Em 2012, o professor William Harrison convidou o geólogo Ted Pagano para conhecer um repositório geológico em Kalamazoo, Michigan, rico em minerais, onde ele estava interessado em 80 paletes de testemunhos de sondagem doados pela Mosaic Company. Esses cilindros de rocha, extraídos de poços profundos em uma região com grande potencial mineral, contêm cloreto de sódio e óxido de potássio, ambos essenciais para a agricultura.
Pagano acreditava que a Mosaic detinha uma jazida de potássio maior que a prevista, capaz de fornecer um milhão de toneladas de fertilizante anualmente, um aumento considerável em relação à produção da planta da Mosaic em Hersey.
Empolgado com a possibilidade, Pagano fundou a Michigan Potash & Salt Company, arrendando direitos minerais da região. A análise inicial dos testemunhos confirmou a alta pureza dos depósitos de potássio, levando Pagano a contrair arrendamentos de terras em larga escala.
Sua empresa busca agora um financiamento de US$ 1,8 bilhão para uma nova mina, com a expectativa de iniciar a produção até o final da década. A mina tem potencial para gerar uma produção de potássio avaliada em US$ 350 milhões anualmente, além de sal.

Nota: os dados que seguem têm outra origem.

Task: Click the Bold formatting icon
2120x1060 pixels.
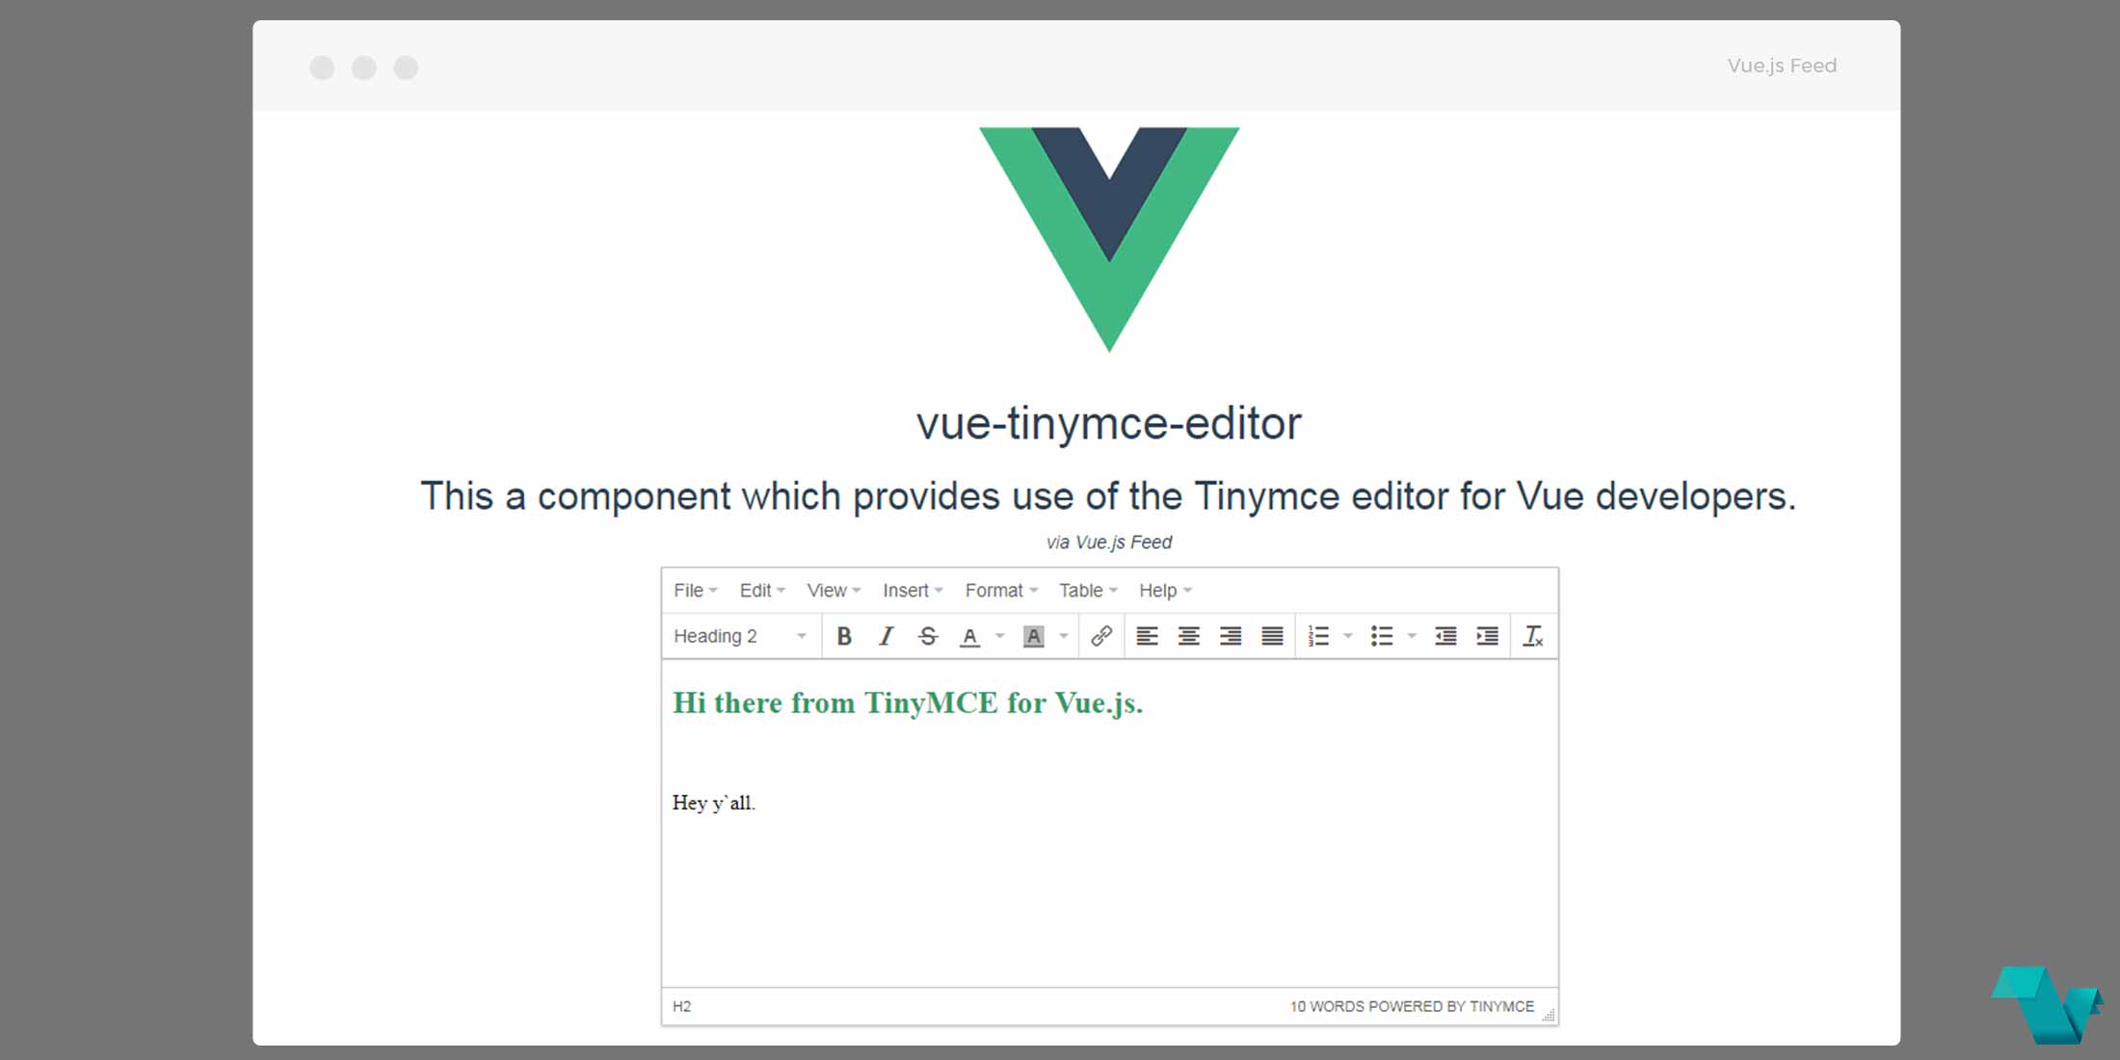Action: (842, 635)
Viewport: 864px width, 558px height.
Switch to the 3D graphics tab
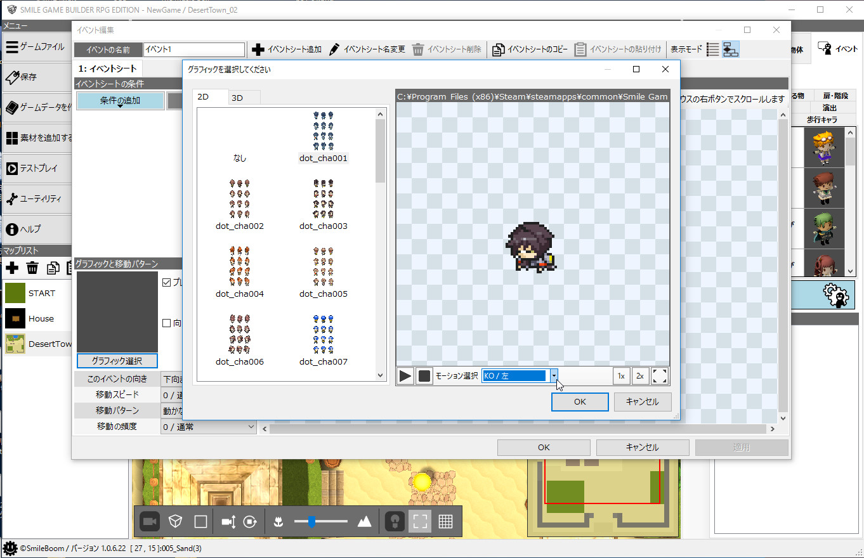pyautogui.click(x=237, y=98)
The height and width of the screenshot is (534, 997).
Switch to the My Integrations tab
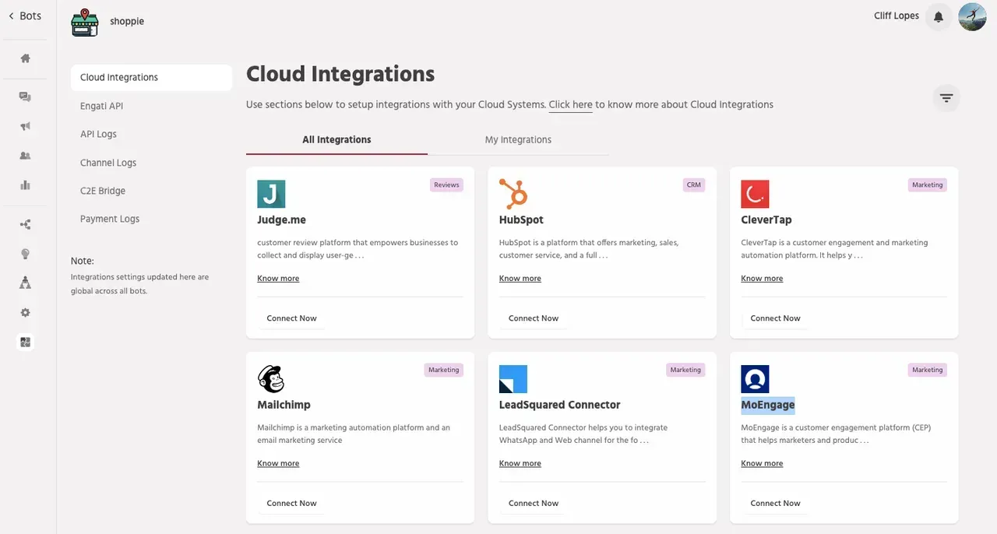(x=518, y=140)
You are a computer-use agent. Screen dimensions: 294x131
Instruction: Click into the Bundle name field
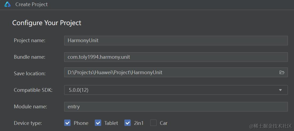pyautogui.click(x=176, y=57)
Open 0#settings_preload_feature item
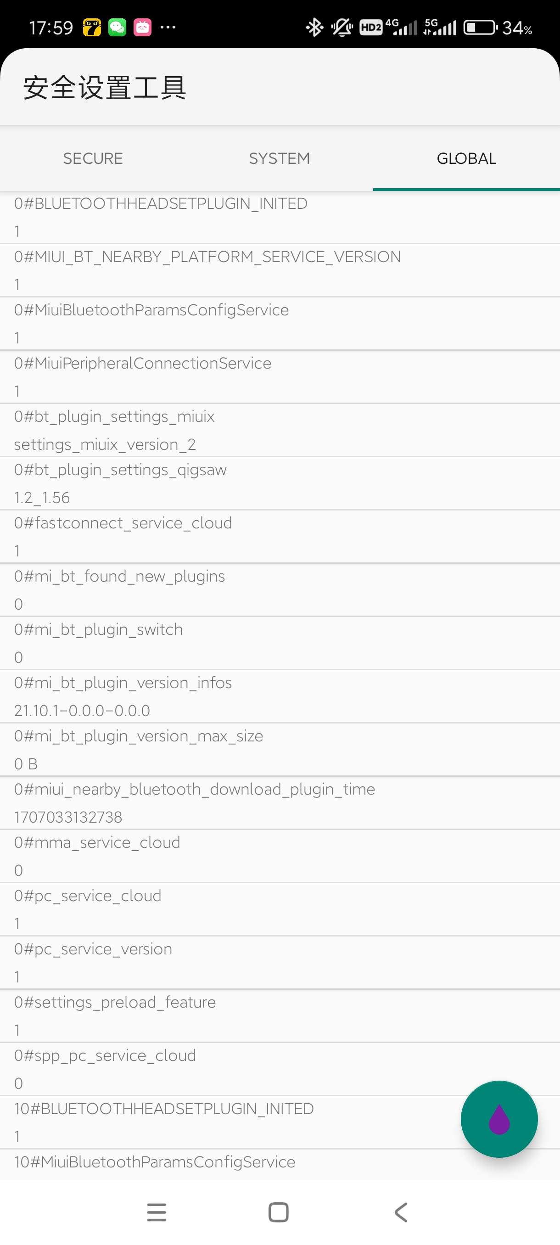 click(280, 1016)
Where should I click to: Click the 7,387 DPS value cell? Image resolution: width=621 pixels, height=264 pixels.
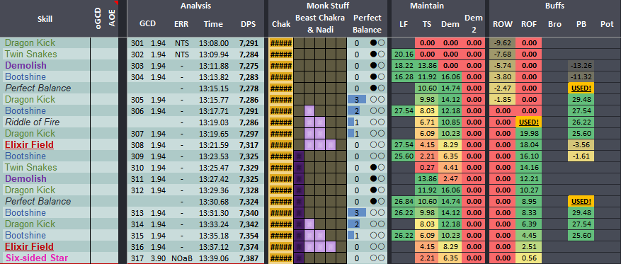[249, 258]
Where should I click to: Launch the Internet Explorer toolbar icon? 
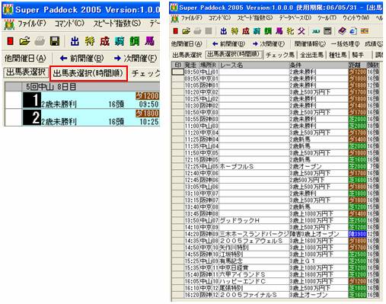(353, 31)
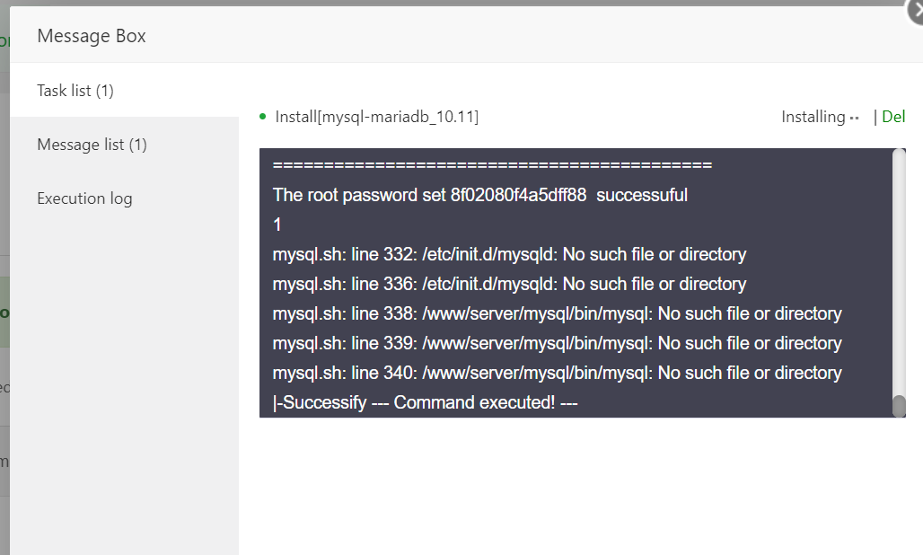Click the line 332 mysqld error message
923x555 pixels.
pyautogui.click(x=509, y=254)
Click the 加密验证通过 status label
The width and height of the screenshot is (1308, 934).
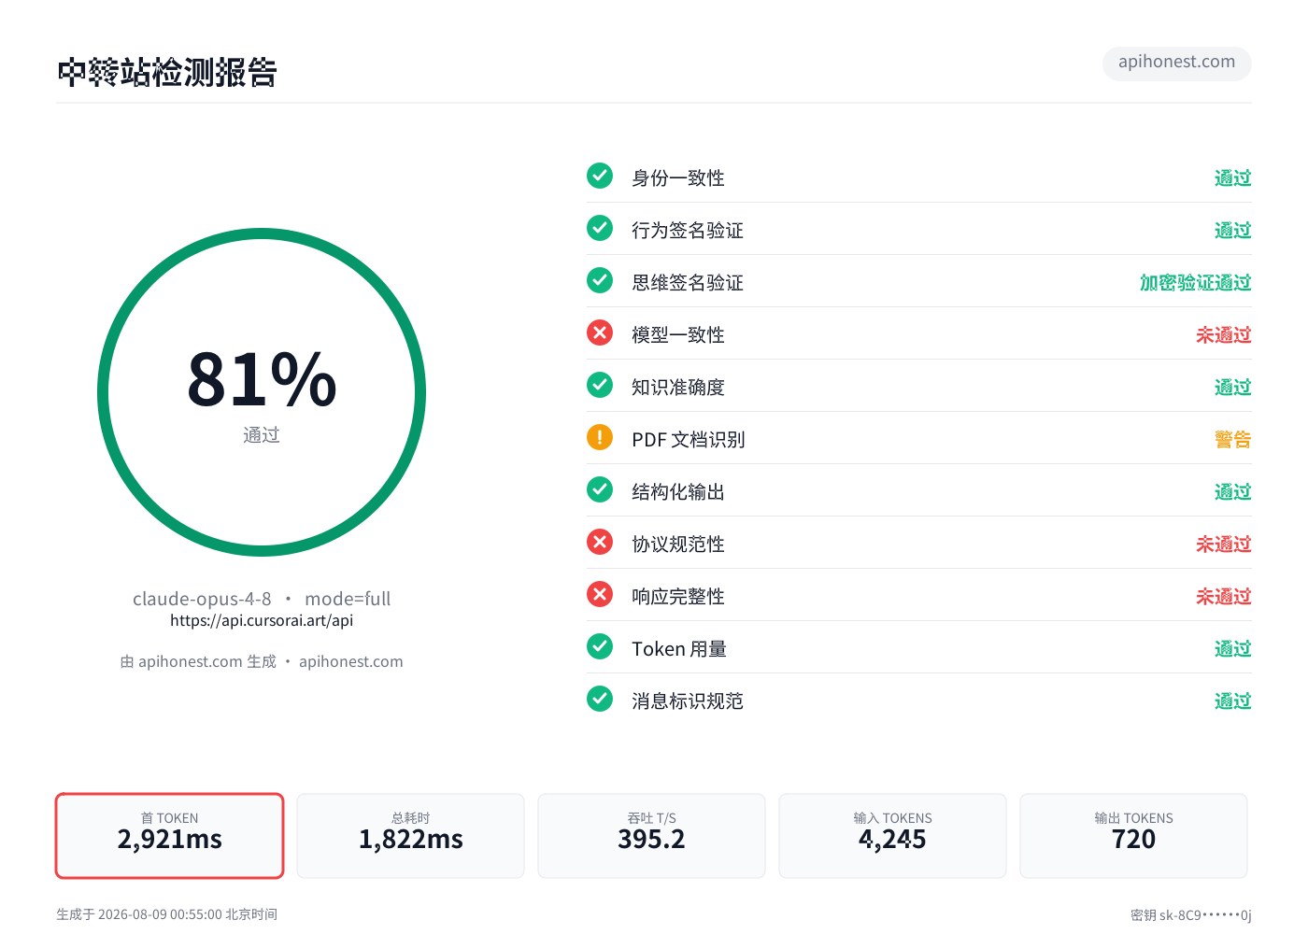[1195, 282]
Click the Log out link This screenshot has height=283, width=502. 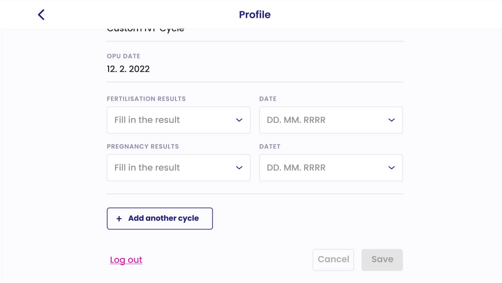126,260
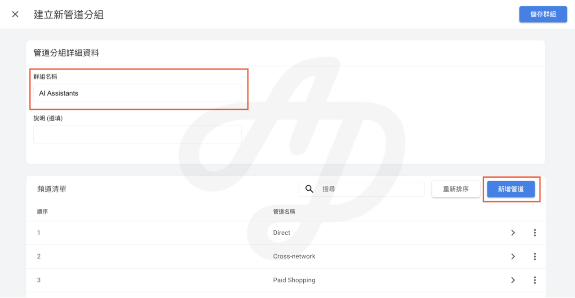
Task: Click the 重新排序 reorder button
Action: tap(456, 189)
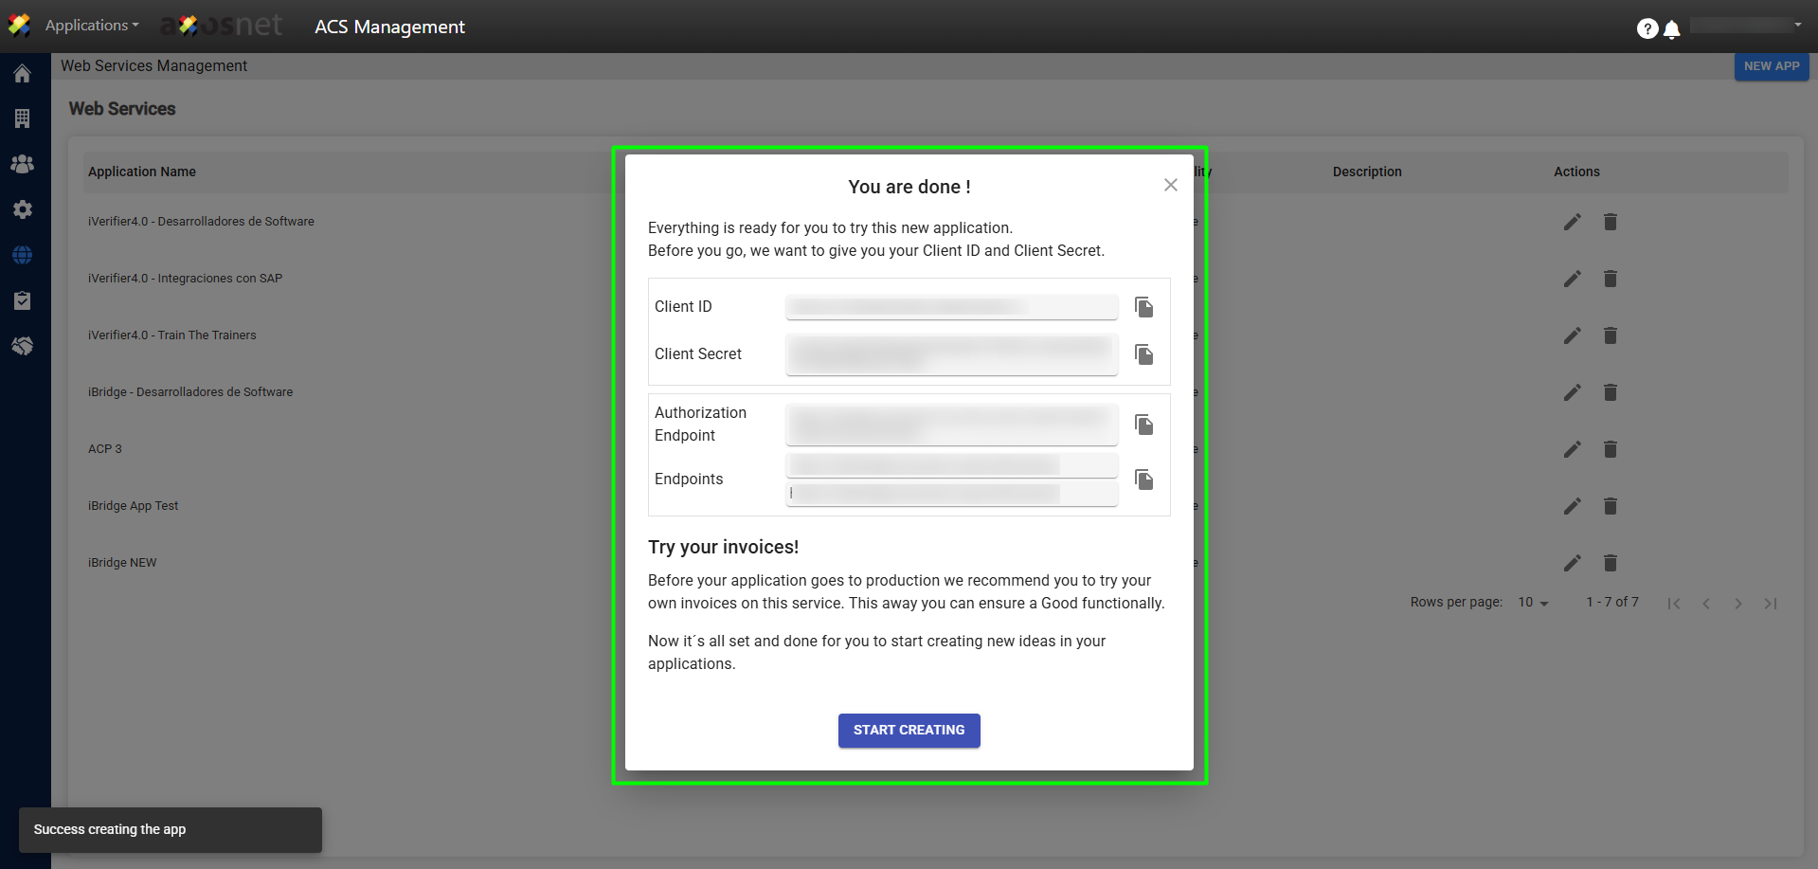Open the notifications bell
This screenshot has width=1818, height=869.
coord(1672,29)
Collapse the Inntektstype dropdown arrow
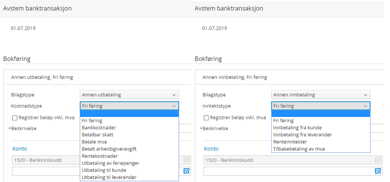This screenshot has width=390, height=182. (365, 106)
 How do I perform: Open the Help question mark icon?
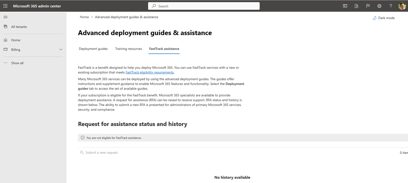click(x=390, y=6)

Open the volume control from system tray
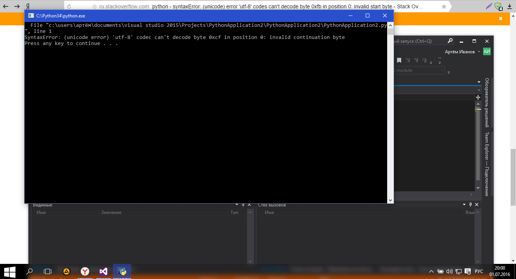click(449, 271)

Pagano, que possui 65% da empresa, pode se tornar extremamente rico, já que sua participação está avaliada em pelo menos US$ 300 milhões. Formado em engenharia e com experiência na indústria de petróleo, Pagano viu no potássio uma oportunidade de negócio após constatar a falta de expansão da Mosaic e o oligopólio que controla o mercado.
Após uma série de negociações e subsídios relevantes, sua empresa conseguiu aprovação para o financiamento, que permitirá a construção de uma mina utilizando métodos modernos e menos invasivos.
Com a alta nos preços dos fertilizantes devido a crises globais, a proposta de Pagano de abastecer o mercado interno poderá ajudar a liberar mais potássio para o exterior, beneficiando produtores de regiões carentes.